4.2 The attributes and their relation to current learning theories
To consolidate the relevance of the attributes identified for the design of blended learning environment, they were also tested against other well-established learning theories and instructional design models, with positive results. While conceptual transparency is sometimes lacking within and between these models, our results bear striking similarities to the Four Component Instructional Design model of van Merriënboer (1997), which focuses on task execution support. Van Merriënboer’s model states that learners will be able to complete a task when there is a degree of (1) authenticity (van Merriënboer 1997); (2) personalized task selection (Salden et al. 2006); (3) learner control in selecting their own learning tasks (Corbalan et al. 2009); (4) support for calibrating learners’ goal directedness (van Merriënboer 1997); (5) scaffolding for complex tasks to prevent cognitive overload (van Merriënboer et al. 2002); (6) reflection triggered by cues integrated with feedback (van den Boom et al. 2007; Wouters et al. 2009); and (7) interaction with peers (van Zundert et al. 2010). It can also be observed that the attributes identified by the review presented here are among the basic components of any powerful learning environment (De Corte et al. 1996; De Corte et al. 2003) as well as a typical constructivist learning environment (Jonassen 1999; Wilson 1996). These conclusions support the view that the attributes of blended learning environments identified as supporting self-regulation can in fact be seen as basic attributes of any effective learning environment; they can therefore be found in learning theories and instructional design models that are not specifically related to blended learning. This finding contributes to the question raised by certain researchers of whether the concept of blended learning should be reconsidered (Oliver and Trigwell 2005). Our findings do indeed suggest that the concept of blended learning could be simplified both theoretically and conceptually. The principal value of this review, however, lies in its identification of design features that foster learners’ self-regulation. To the best of our knowledge, this is the first study of self-regulation to present such a framework of design attributes.

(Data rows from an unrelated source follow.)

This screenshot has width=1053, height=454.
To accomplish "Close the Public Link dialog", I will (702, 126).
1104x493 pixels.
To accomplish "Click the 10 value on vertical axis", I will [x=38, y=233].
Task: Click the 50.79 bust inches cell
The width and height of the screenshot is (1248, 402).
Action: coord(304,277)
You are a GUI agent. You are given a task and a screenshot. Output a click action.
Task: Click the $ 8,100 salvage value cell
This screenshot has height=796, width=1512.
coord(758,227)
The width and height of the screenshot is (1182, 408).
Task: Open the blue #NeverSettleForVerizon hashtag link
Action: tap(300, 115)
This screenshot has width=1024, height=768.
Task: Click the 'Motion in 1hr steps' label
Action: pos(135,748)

4.3 Limitations of the study
A number of limitations, both of the publications described and the systematic literature review itself, should be acknowledged. The publications retrieved for this contribution demonstrate both theoretical and methodological limitations and inconsistencies. With regard to methodology, we often see a lack of awareness about the studies’ reliability issues. In many case, only the group receiving treatment is described; pre- and post-tests are only administered to the experimental group; and/or no control group is included. Such methodological flaws make it difficult to ascertain the exact design of a study and gain insight into its validity. It also remains unclear in some cases which variables are targeted by the study design. A well-thought-out model of variables and their interactions and mediations would be beneficial for reviewing the literature and reflecting upon interactions and common characteristics in the wide-ranging field that is instruction and support in blended learning environments. Furthermore, the literature often reports on multiple related concepts at the same time (e.g. proactive stickiness, learning gratifications, computer self-efficacy, learning outcome expectations, social environment, interaction, learning climate, system characteristics and digital material features). This makes it difficult to ascribe certain effects to specific interventions or variables.
A number of theoretical limitations were also evident in the publications retrieved. First, conceptual transparency, including situating the concepts within a broader theoretical framework or instructional theory, is problematic. Due to a lack of clarity about other potentially influencing variables in the model used, or the learning environment in which the study was conducted, it is sometimes difficult to determine which variable is responsible for which outcome. Secondly, the studies appear to make minimal use of instructional design approaches. Using such systematic approaches would help give more insight into the interventions and their conditions. Without a detailed description and specific design, however, study replication is impossible. The third and final remark is that the existing literature is often descriptive rather than theoretical or explanatory. Studies frequently reported on observations using surveys, for example, instead of researching the reasons behind these observations by conducting interventions and experiments. This point also influences the nature of the systematic literature review presented in this study. Specifically, the review is unable to describe in great depth which interventions are successful for which variables. In addition, it also describes the attributes that affect cognitive, metacognitive and motivational variables rather than explaining, for example, the precise degree of learner control needed to evoke a change in motivation for learners with low self-regulatory abilities.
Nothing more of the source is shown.